## EXERCISE INSTRUCTIONS
A single count is required: the lines of the data below in which the word "card" occurs.

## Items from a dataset
○ ○ ○ ○
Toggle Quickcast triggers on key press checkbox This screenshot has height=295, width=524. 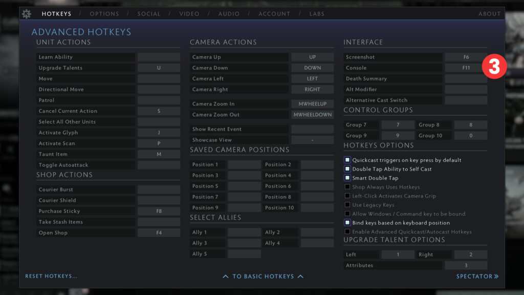tap(347, 160)
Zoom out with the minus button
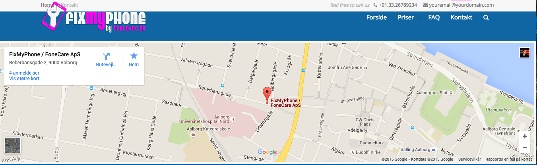Screen dimensions: 537x165 [525, 147]
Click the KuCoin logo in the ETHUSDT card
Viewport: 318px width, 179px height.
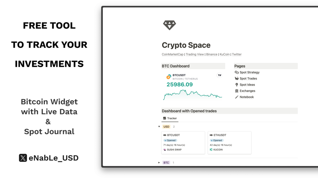pos(211,150)
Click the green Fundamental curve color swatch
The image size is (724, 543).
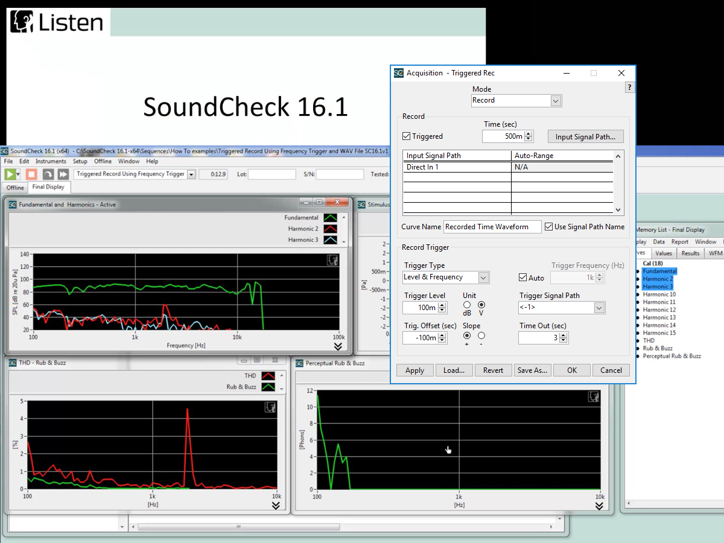(331, 217)
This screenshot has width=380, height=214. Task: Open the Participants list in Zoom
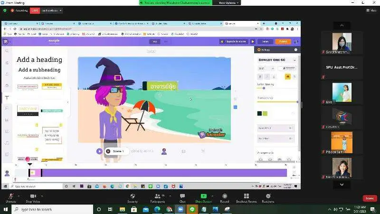(x=156, y=196)
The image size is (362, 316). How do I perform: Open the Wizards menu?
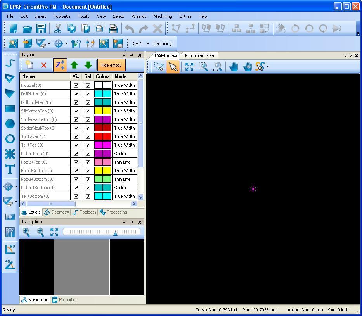[x=139, y=16]
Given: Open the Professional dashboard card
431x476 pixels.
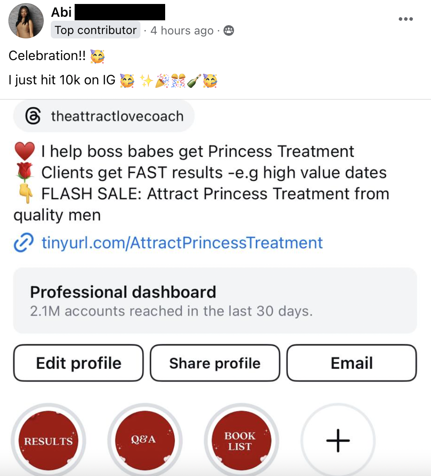Looking at the screenshot, I should click(x=215, y=300).
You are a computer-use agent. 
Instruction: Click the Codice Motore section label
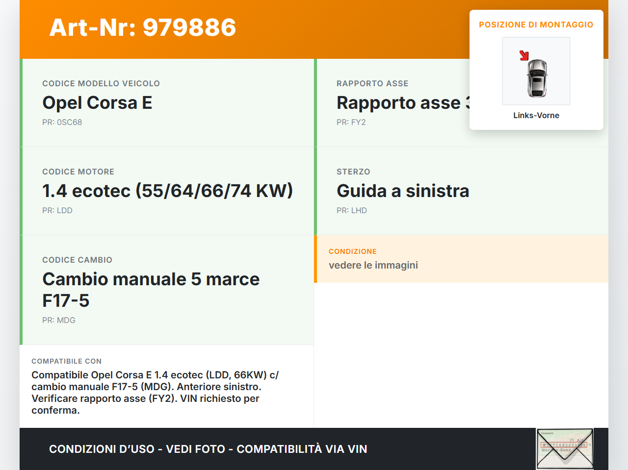pyautogui.click(x=78, y=172)
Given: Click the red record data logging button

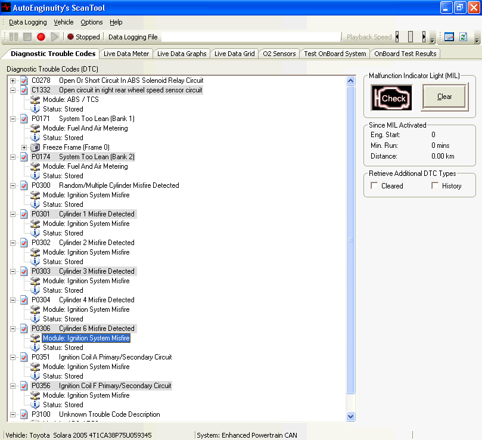Looking at the screenshot, I should coord(41,37).
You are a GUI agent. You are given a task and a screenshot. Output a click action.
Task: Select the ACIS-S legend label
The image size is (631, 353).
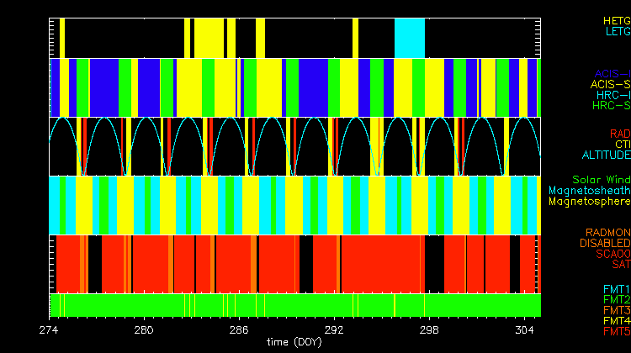610,84
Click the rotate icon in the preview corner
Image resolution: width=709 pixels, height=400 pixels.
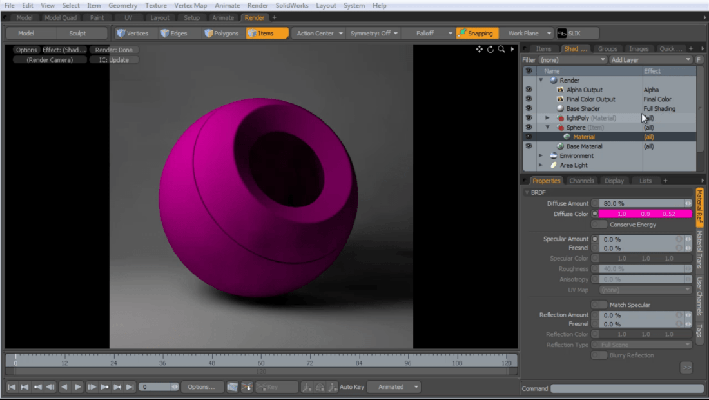pyautogui.click(x=490, y=49)
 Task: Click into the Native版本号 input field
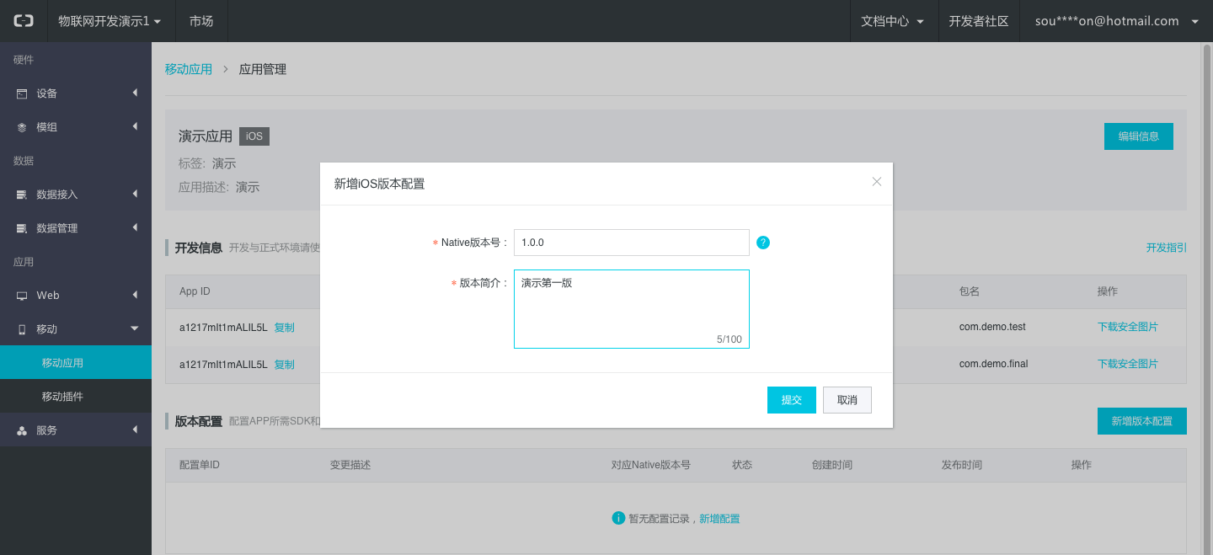coord(631,243)
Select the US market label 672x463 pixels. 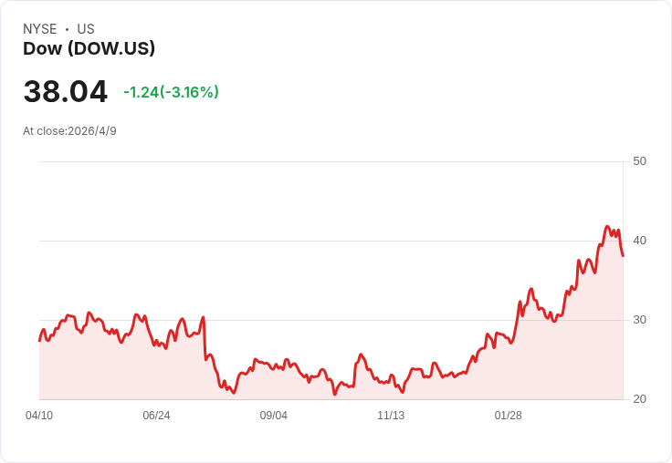[86, 29]
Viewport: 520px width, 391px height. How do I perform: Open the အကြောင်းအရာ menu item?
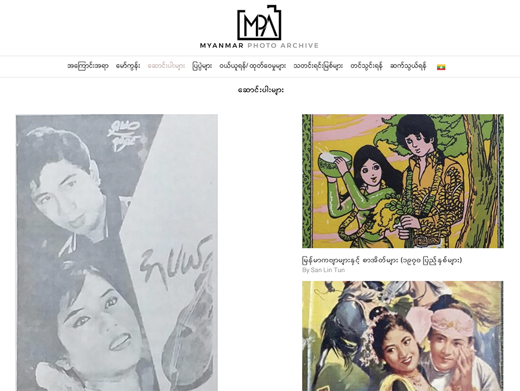coord(88,66)

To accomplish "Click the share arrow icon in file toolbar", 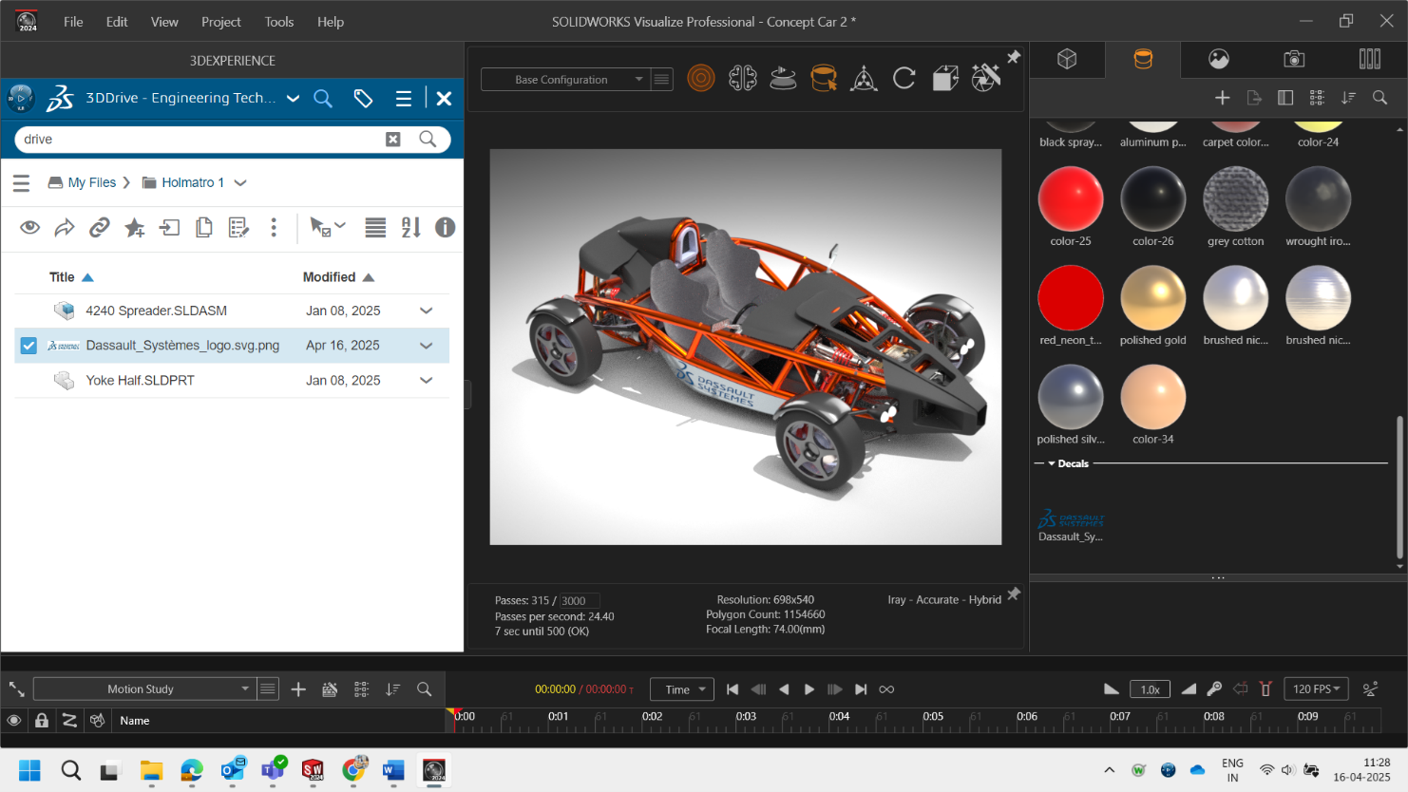I will pyautogui.click(x=65, y=228).
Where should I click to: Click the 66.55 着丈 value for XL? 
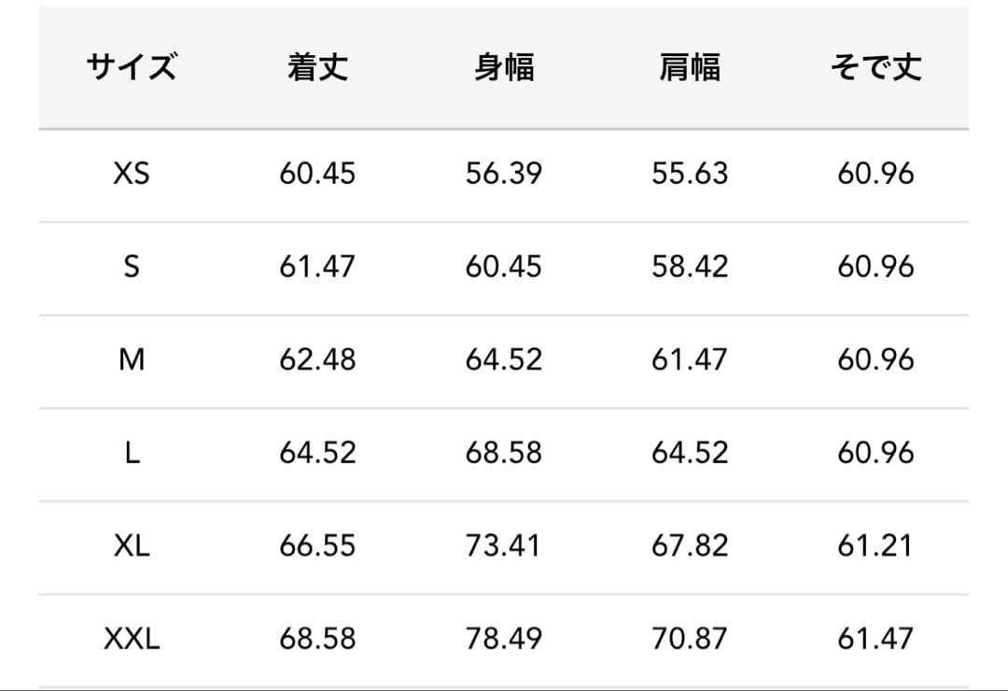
○ ○ ○ ○
## ANSWER SECTION
2